Еще тем был неприятен профессор Клаве, что брезговал словами нормальными, которыми говорит она, говорят братики Витёк и Гриша: не «малолетка», а «несовершеннолетняя». И все остальные. Свысока смотрит, как училка Виолетта, которая Клаве, не спрашивая, готова всегда была двоек понавесить. За то – что рожей не вышла.
Состоялось короткое производственное совещание:
– Ну что, сначала трахнем ее. Профессор посмотрит – легче доиться будет. Кто ее?
Клаве хотелось, чтобы Григорий. Так Витёк же не уступит! Везде первым суется, и распинался, как ему целку хочется.
– Давай ты, – сказал Витёк. – Если придержать его придется, чтобы у меня руки не заняты.
И горячая благодарность залила Клаву. В прямом смысле горячая: волной вниз по животу.
– Значит прямо тут на тахте. Он будто вскочил от своего компутера – и на нее. На покрывале.
Соня подошла к своему рабочему месту, Григорий показательным жестом разорвал на ней плащ, хотя легко ведь сбросить и так – накидку беспуговчатую.
– Вот как ты, профессор, сорвал покровы с малолеточки невинной. Смотри, чего ты с нею дальше сделал.
– Раком ее поставь, – посоветовал Витёк. – Интереснее.
Григорий принял братский совет, пристроился.
– Стойте! Стойте! – закричал профессор. – Не могу видеть такую мерзость!
– Какая же мерзость? – отвлекся Григорий. – Все через это прошли, даже королевы и принцессы. Кроме старых дев, которых за людей не берут. Сестра Соня не возражает, сейчас будем вместе счастливы. Совет да любовь, а никакая не мерзость.
– Стойте! Не могу смотреть. Я сейчас сам!
– Ага, разобрало профессора, – обрадовался Витёк. – Хочет сам. Ну что? Ты еще добрый, Петр или Павел?
– Я – добрый, – отодвинулся горбун. – Давай, профессор. Покажи, чему на компутере научился. Врала на тебя жена, значит. Или ты и вправду только на малолеток?
– Сейчас… Сейчас покажу, чему на компьютере научился… Рассказывали мне, что всякой мерзостью занимаются, но все равно не поверишь, пока не столкнешься. Приличные люди по себе мерят, вот в чем беда… Научился я всем способам входить…
– Меньше слов, профессор, вот и покажи свои способы!
– Научился всем способам входить – в интернет.
– Точно, в интернатах бывают – педагоги.
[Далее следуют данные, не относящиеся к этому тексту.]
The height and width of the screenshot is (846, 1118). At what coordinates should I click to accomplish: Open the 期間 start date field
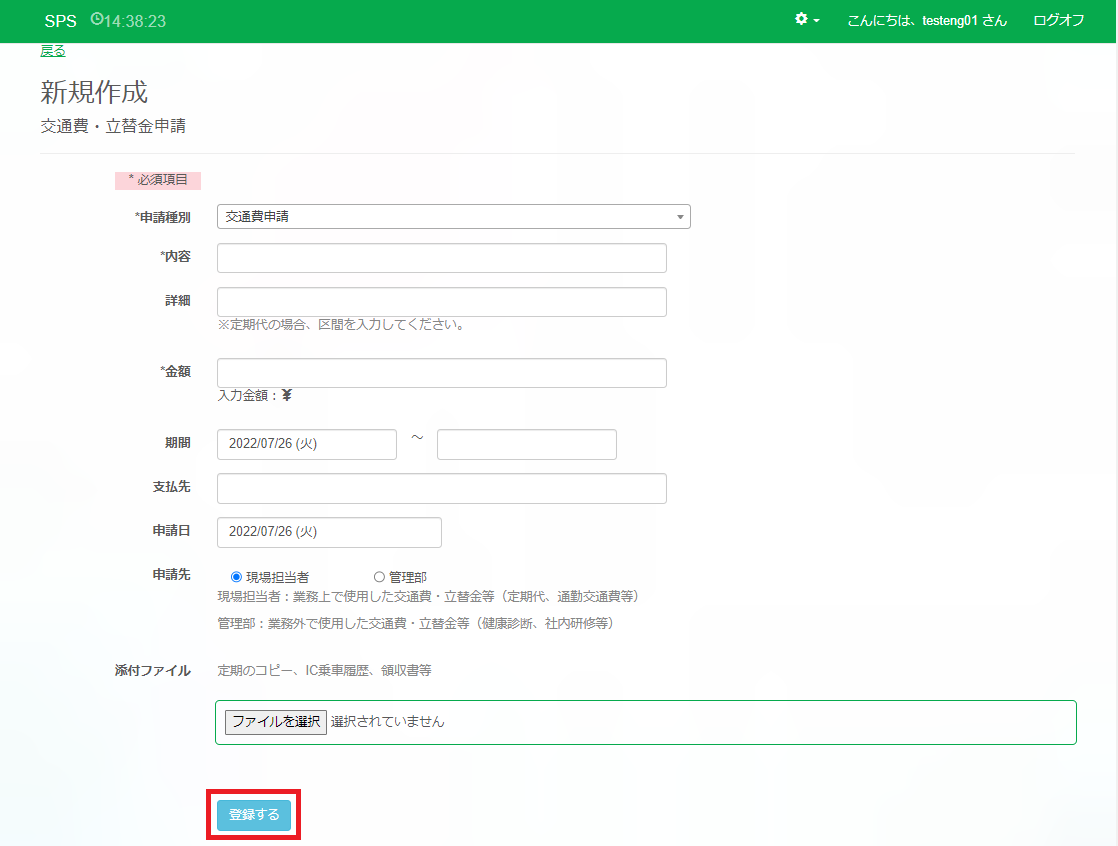pos(306,444)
И ты по интернатам деток портил? Ай-яй-яй! – засмеялся Григорий. – Даже мы – никогда!
– Научился я всем способам входить через компьютер – в интернет. Во всемирную сеть. Я здесь – а по сети сразу хоть в Австралии. Точнее – в Канаде.
– Иди-ка ты со своей лекцией, не тяни время!
– Время уже пошло. Счетчик крутится, как говорят в ваших кругах. И знал я, что у вас всякие мерзости на уме в секте вашей, хотя не думал, что уж настолько. Поэтому, дожидаясь вас, включился. Спасибо, Елена предупредила о приятном посещении. Так и подумал, что одной девочкой не обойдется, целой бандой явитесь. У меня друг, как раз специалист по таким – э-э – сообществам, порассказал кое-чего про вашего брата, он тоже посоветовал категорически, чтобы без свидетелей – ни слова. Сережа, ты ведь нас слышишь?
«Слышу», – раздалось явственно.
Точно потусторонний голос.
Горбун Григорий с неожиданности оградился крестом сестрическим.
«Тебя слышу, Сеня, и Петра и Павла, как они именуются, с интересом слушаю, и Марию беленькую».
– А как он беленькую услышал? – спросила Соня.
Она распрямилась на коленях, но с тахты не сходила.
– Вот! – торжествовал Сеня. – Хороший вопрос. Прежде всего, объясняю, что убивать, например, меня уже поздно. Только если для морального удовлетворения – но с многолетними последствиями. Потому что всё записано не только на аудио, но и на видео и ушло на весь мир, а персонально: моему другу Сереже, который сейчас в Канаде. Изображения ваши имеются, телефон, с которого звонила Елена, определен. Дальше элементарная техника – если пожелаете меня убить.
– На пушку берет? – полуспросил Гриша.
«Не на пушку берет, а поймал в сеть!» – ответил голос Сережи из Канады.
– Понимаете, ребята, вот там в углу на стеллаже камера маленькая. Она цифровая. Не нужно вырывать из нее пленку и сжигать на вашей святой лампаде. Пленки в ней нет. Запись сразу отцифровывается и прямо уходит по сети, так что записывается не здесь, а далеко-далеко: на сервере. Сережа ее уже имеет и хранит. Он у меня – Сережка на сервере. Жалко, что не Мишка. А то конфеты хорошие. Заодно знает и видит, что Мария – беленькая.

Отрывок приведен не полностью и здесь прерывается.